According to the PPA, the bill will be discussed during a hearing in front of the House Regulatory Reform Committee, which Iden chairs, on Wednesday morning.
Iden’s bill is similar to the legislation introduced by state Sen. Mike Kowall earlier this year, but it does diverge in a few respects. Most notably, Iden’s bill makes it clear that tribal gaming operators will have to renegotiate their compacts with the state in order to offer online gaming.
Under Kowall’s proposal, only licensed Michigan casinos and federally recognized Indian tribes that “waived its sovereign immunity with respects to conduct internet gambling,” would be eligible for an online gambling license.
Iden’s bill doesn’t require tribes to waive sovereign immunity, rather it states:
“A federally recognized Michigan Indian tribe may conduct internet gambling if authorized by a compact the tribe has entered into with this state under the Indian gaming regulatory act…”
This tribal vs. commercial aspect is seen as the key sticking point in Michigan.
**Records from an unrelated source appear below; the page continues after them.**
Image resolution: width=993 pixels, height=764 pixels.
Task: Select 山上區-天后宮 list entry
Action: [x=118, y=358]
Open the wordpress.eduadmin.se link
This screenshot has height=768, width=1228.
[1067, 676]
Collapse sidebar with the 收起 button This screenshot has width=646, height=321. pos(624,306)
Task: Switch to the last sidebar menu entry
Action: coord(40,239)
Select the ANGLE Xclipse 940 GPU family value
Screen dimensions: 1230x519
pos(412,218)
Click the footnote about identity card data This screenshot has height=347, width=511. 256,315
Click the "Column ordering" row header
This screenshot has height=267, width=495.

It’s unclear if Iden’s bill goes far enough to actually solve this problem. This is something to keep an eye on during tomorrow’s hearing.
As was the case with Senator Kowall’s S 203, H 4926 imposes the following fees on licensees:
The tax rate does differ between the two bills. Kowall’s bill called for a 10 percent tax rate, whereas Iden’s bill bumps the tax rate up to 15 percent.
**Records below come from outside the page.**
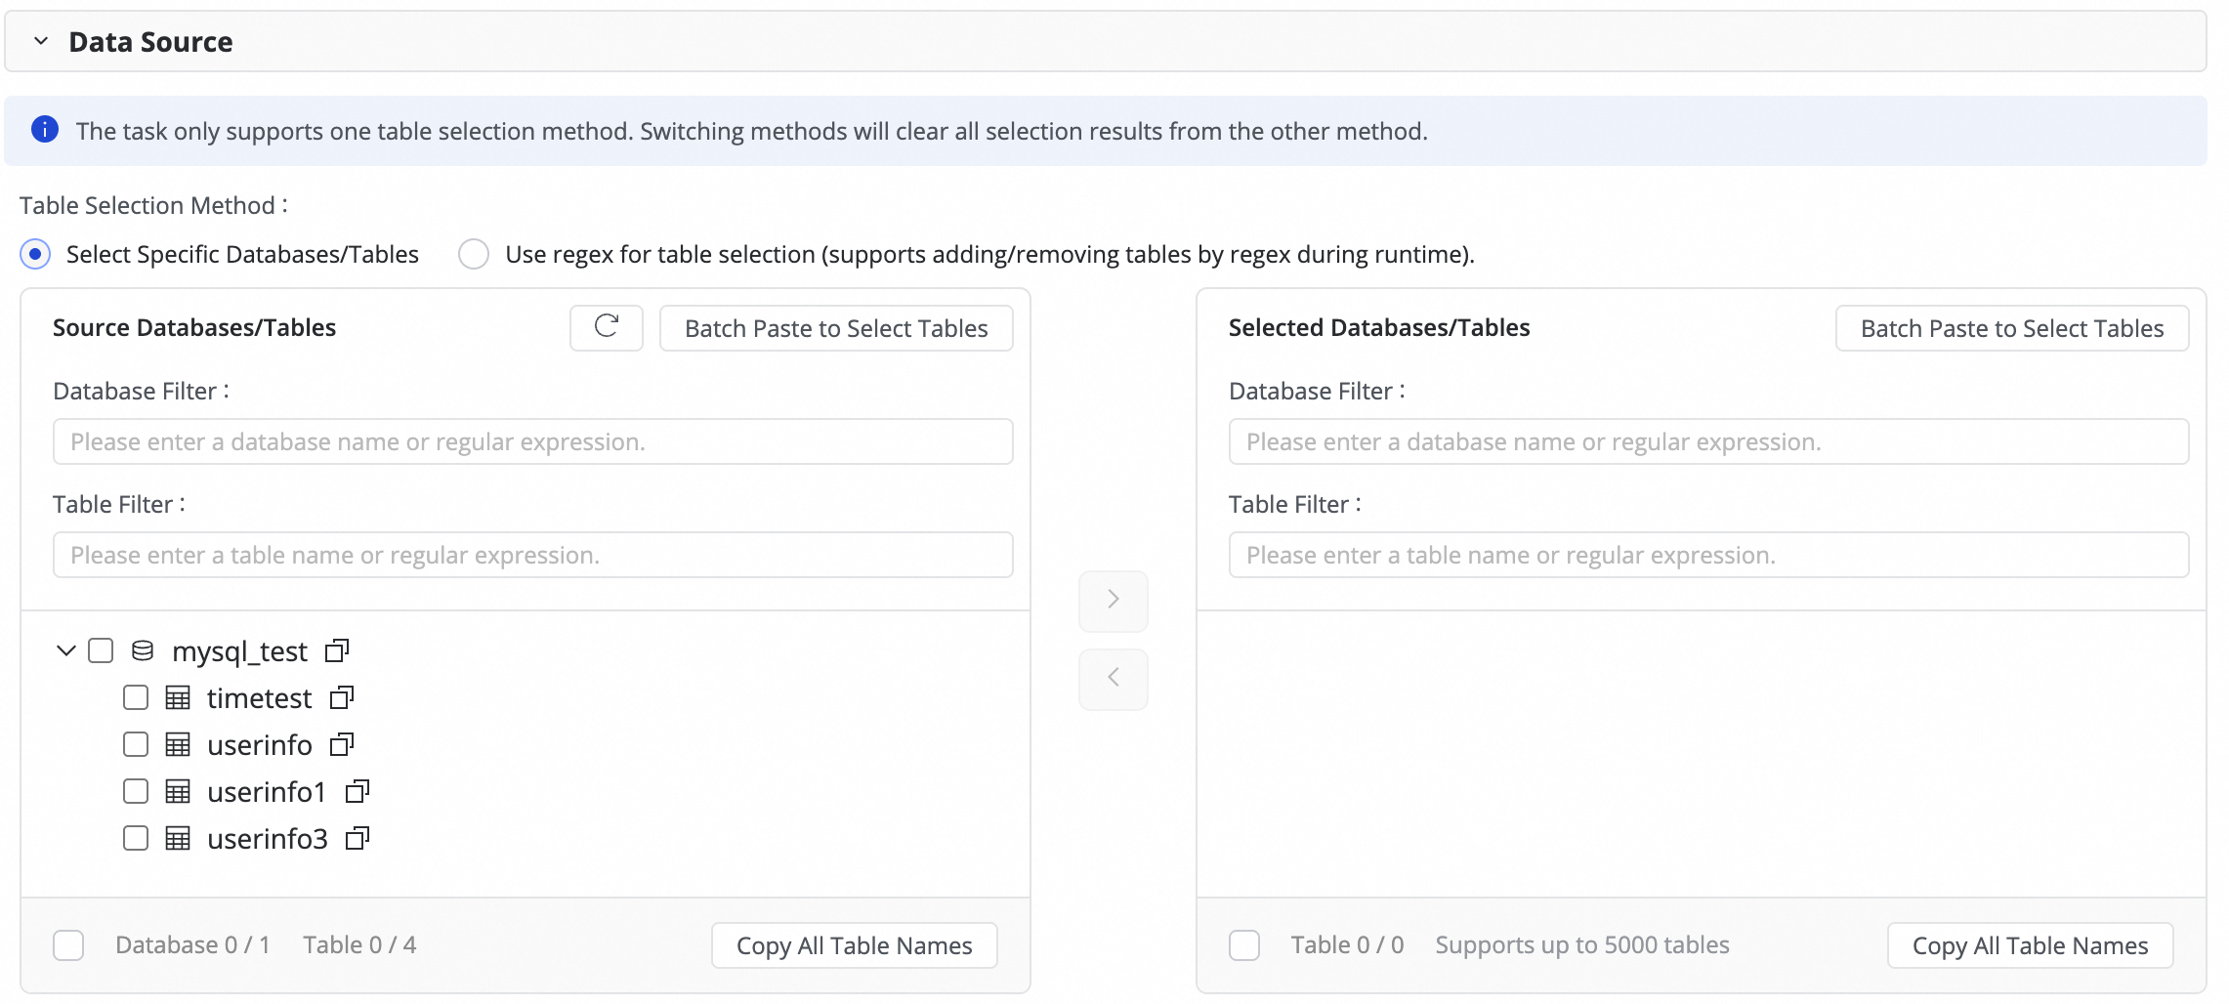Click the refresh source tables icon
This screenshot has height=1004, width=2229.
(606, 327)
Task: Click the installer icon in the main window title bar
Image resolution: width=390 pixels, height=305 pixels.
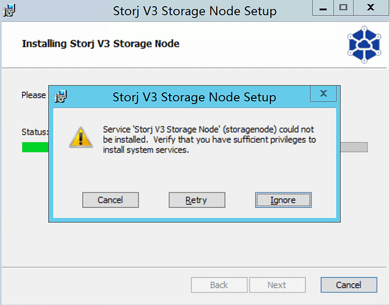Action: [x=10, y=10]
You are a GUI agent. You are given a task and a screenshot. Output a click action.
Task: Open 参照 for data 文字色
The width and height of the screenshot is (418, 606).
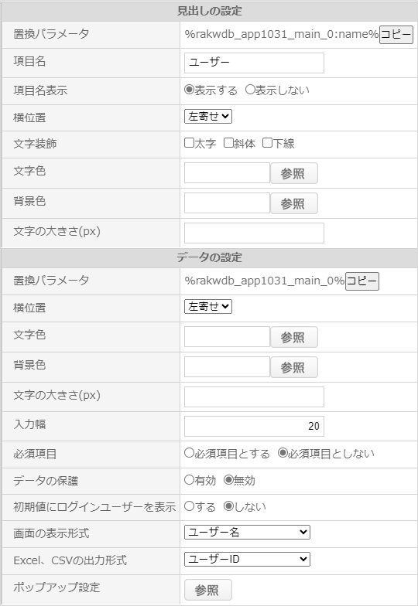(x=294, y=337)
However, there is a provision in the bill that says the rate can be lowered if the state reaches a compact or amends an existing compact with a tribe.
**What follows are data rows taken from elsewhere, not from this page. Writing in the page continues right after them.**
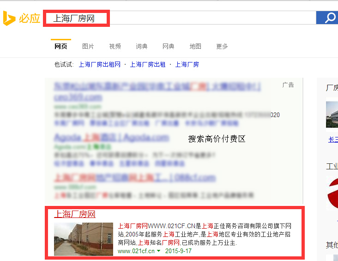Click suggestion link 上海厂房出租
Viewport: 338px width, 261px height.
[x=148, y=64]
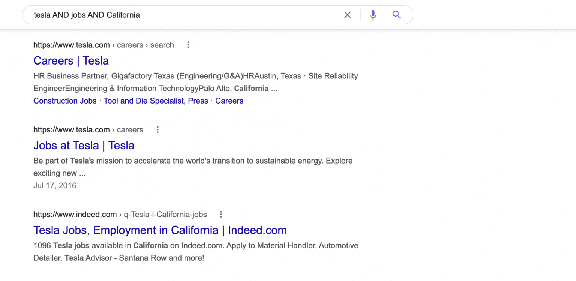Image resolution: width=576 pixels, height=281 pixels.
Task: Click the Jul 17, 2016 date text
Action: (x=55, y=185)
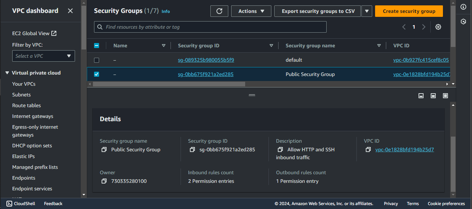Expand export options arrow button
This screenshot has width=472, height=209.
click(x=366, y=11)
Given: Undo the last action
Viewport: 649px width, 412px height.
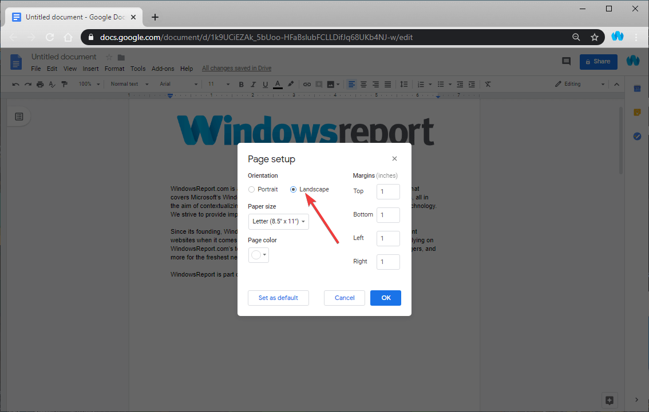Looking at the screenshot, I should (x=15, y=84).
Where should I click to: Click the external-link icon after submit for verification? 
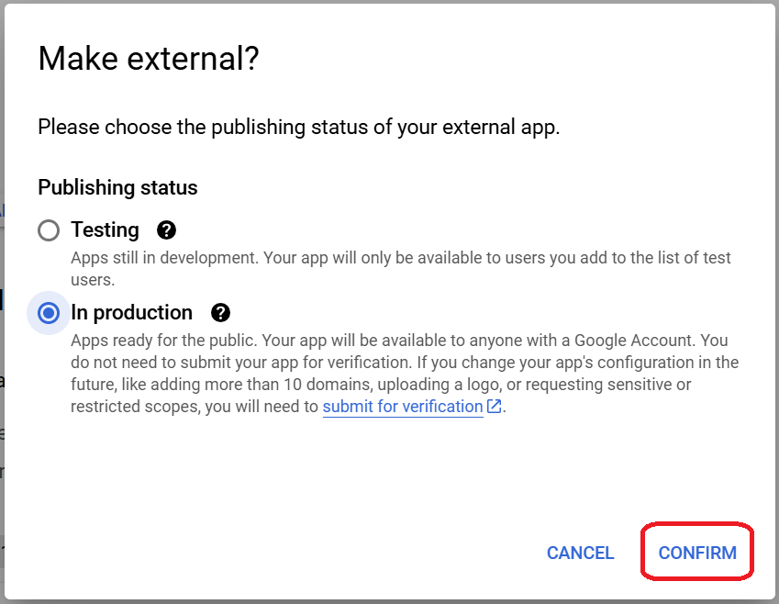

“If after the effective date of this act, a person executes and enters into a compact, amendment to a compact, or other agreement negotiated with this state, under which a person is able to lawfully conduct internet gaming in this state for a period of time subject to payment of a revenue share or other payment to this state that is lower than the tax rate imposed under subsection (1), the tax rate under subsection (1) is automatically reduced to a rate equivalent, as determined by the board, to the rate paid as a revenue share or other payment under the compact, amendment to a compact, or other agreement negotiated with this state during that period of time.”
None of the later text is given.